A cache of golden coins from the reign of Haroun al-Rashid was discovered in Yavneh
A cache of 1,200-year-old gold coins was discovered in an archaeological excavation by the Israel Antiquities Authority near the town of Yavneh. In a small clay jug, the excavators discovered seven gold coins. According to the archaeologists, it may have been be the personal savings of a potter whose pottery studio was nearby. The excavations, southeast of Tel Yavneh, were instigated by the Israel Lands Authority as a preliminary investigation prior to construction of a new neighborhood in the town of Yavneh.
The coins in the little jug date from the early Muslim period, in the 9th century. The area where the cache was found was a large industrial zone, full of kilns used for making clay jars, bowls, and other cooking ware, which were sold locally and even exported.
A preliminary examination by Dr. Robert Cole, a numismatic expert from the Israel Antiquities Authority, reveals that the cache dates to the beginning of the 9th-century Abbasid caliphate. One of the coins is a gold dinar from the reign of Harun al Rashid (786-809 CE; the fifth Abbasid Caliph), the ruler immortalized in the tales of A Thousand and One Nights.

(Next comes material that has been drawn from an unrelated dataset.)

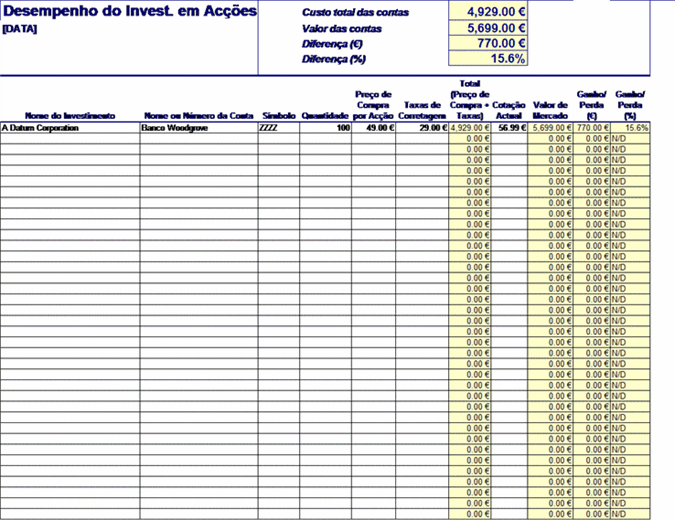The width and height of the screenshot is (675, 520).
Task: Click the [DATA] placeholder cell
Action: tap(20, 29)
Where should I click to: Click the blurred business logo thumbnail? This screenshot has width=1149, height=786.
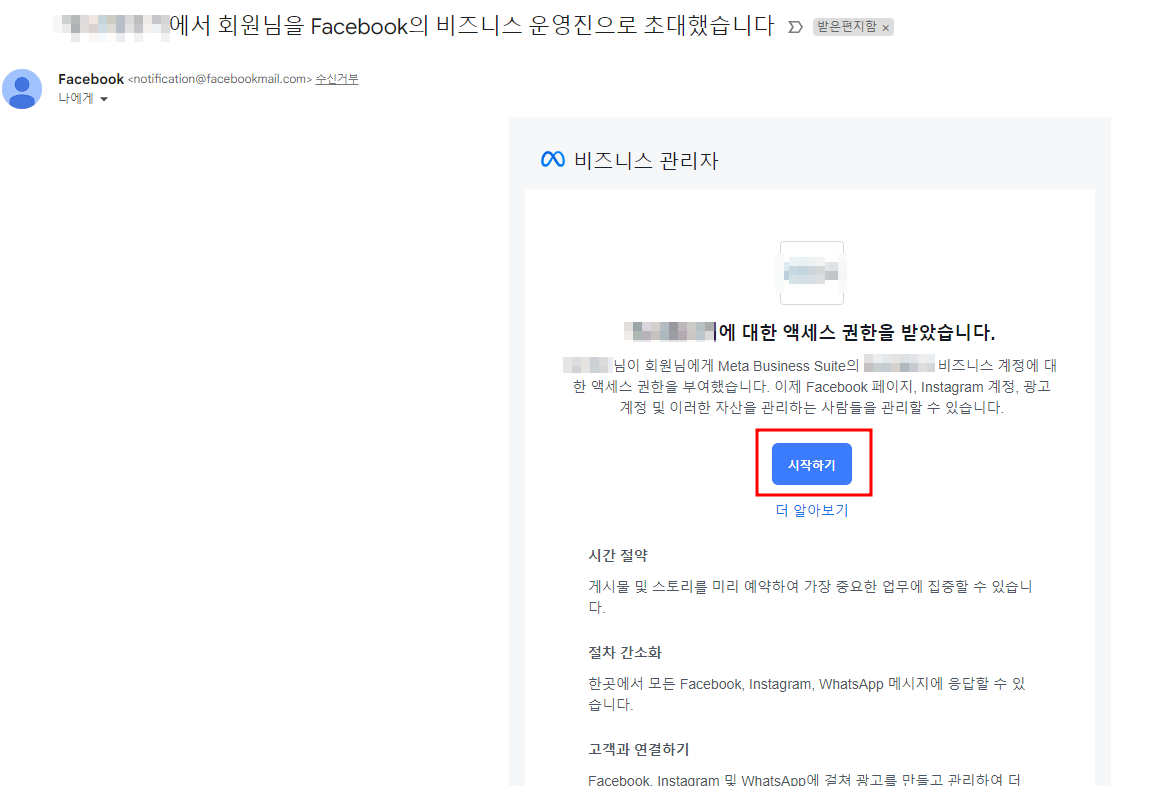811,271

The Yavne area was the local center of Abbasid rule at that time; the only extant remains from this period in Israel is Ramla’s “Rainbow Pool.”
“The cache contains coins that we rarely see here in Israel. These are golden dinars of the Agalba dynasty – local rulers of the Abbasid caliphate in Baghdad, who ruled North Africa. This is surely a Hanukkah gift for us,” concluded Cole.

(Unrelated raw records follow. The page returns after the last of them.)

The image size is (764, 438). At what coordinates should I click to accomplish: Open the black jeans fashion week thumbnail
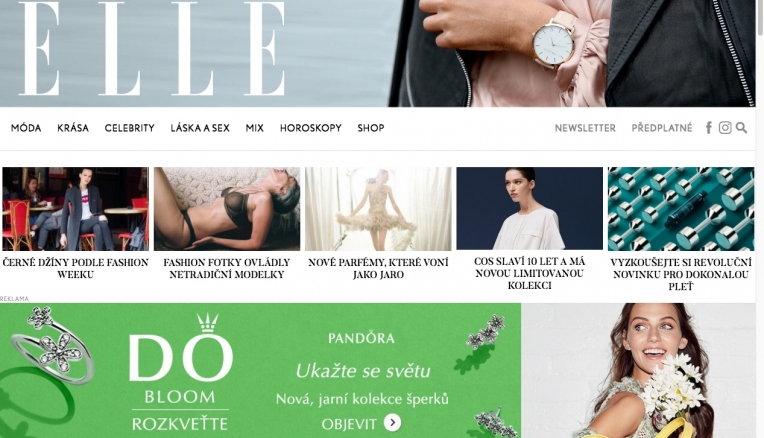pyautogui.click(x=76, y=209)
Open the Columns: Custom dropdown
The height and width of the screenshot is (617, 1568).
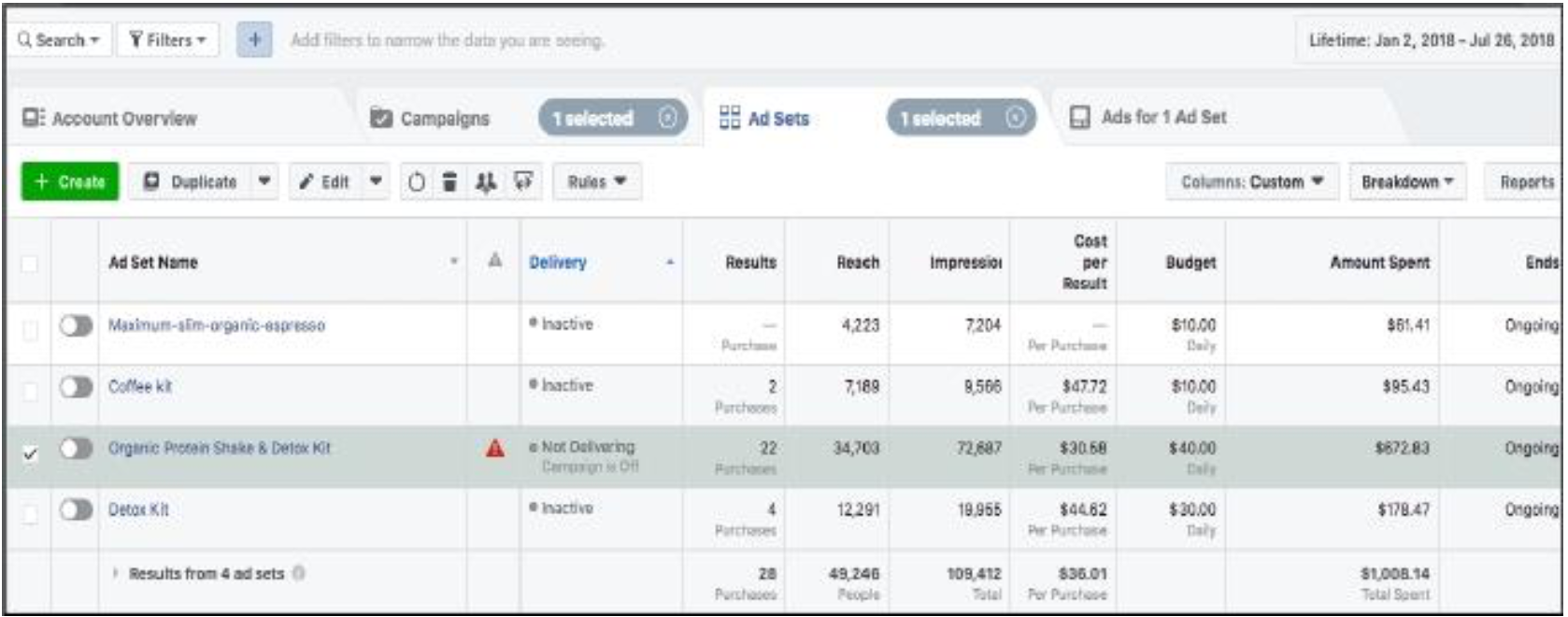tap(1251, 182)
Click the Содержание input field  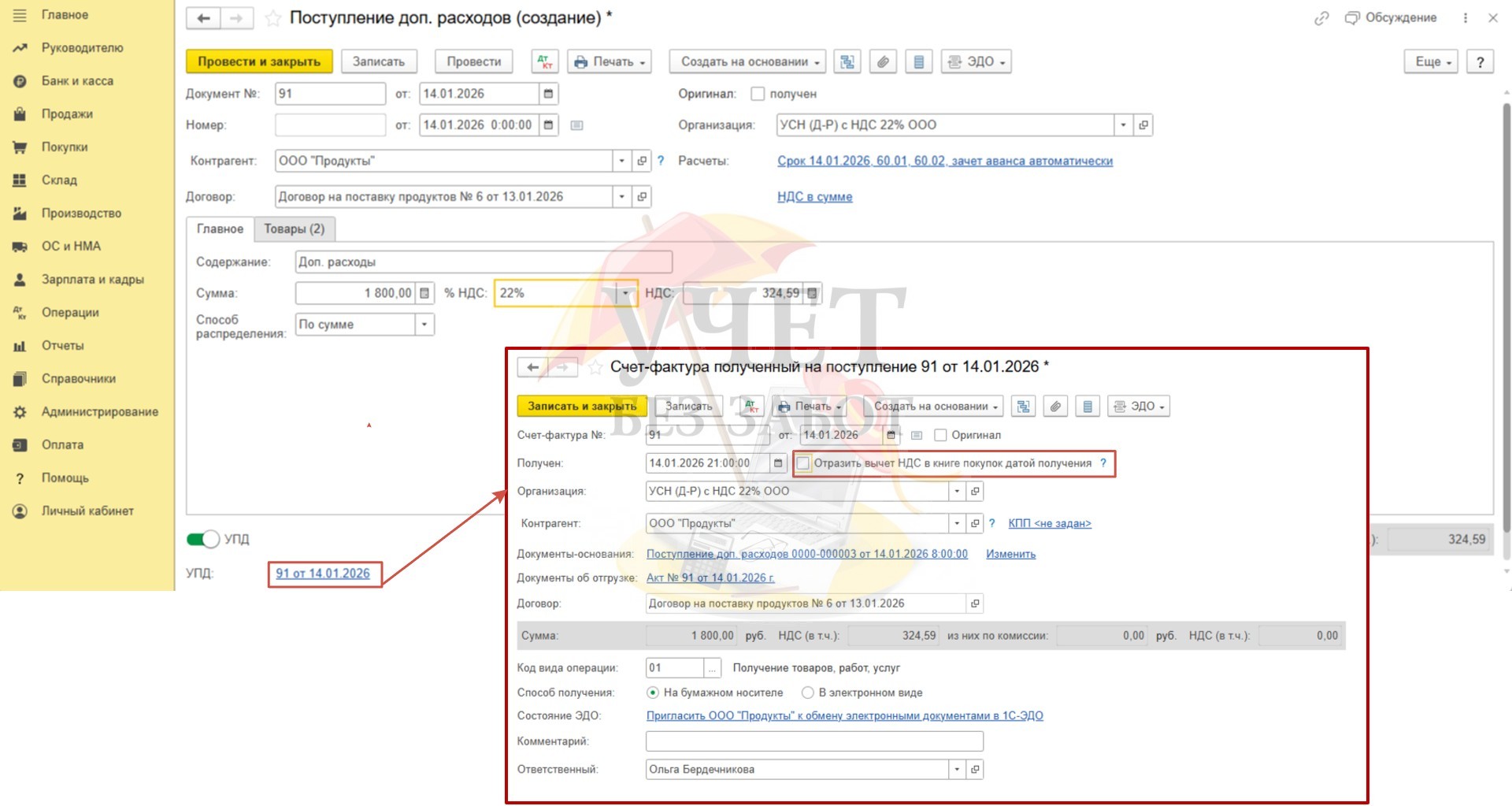[x=483, y=262]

In another part of the site in Yavneh, the remains of a vast Persian-era industrial facility (5th-4th centuries BCE), dating back more than 1200 years earlier than the Muslim industrial zone, were apparently used to make wine. According to Dr. Eli Haddad, “In preliminary investigations we found numerous grapevine kernels inside the facility’s chambers. We believe that the size and quantity of these wine production facilities are indicative of commercial-scale wine production, far beyond the local consumption of ancient Yavneh residents.”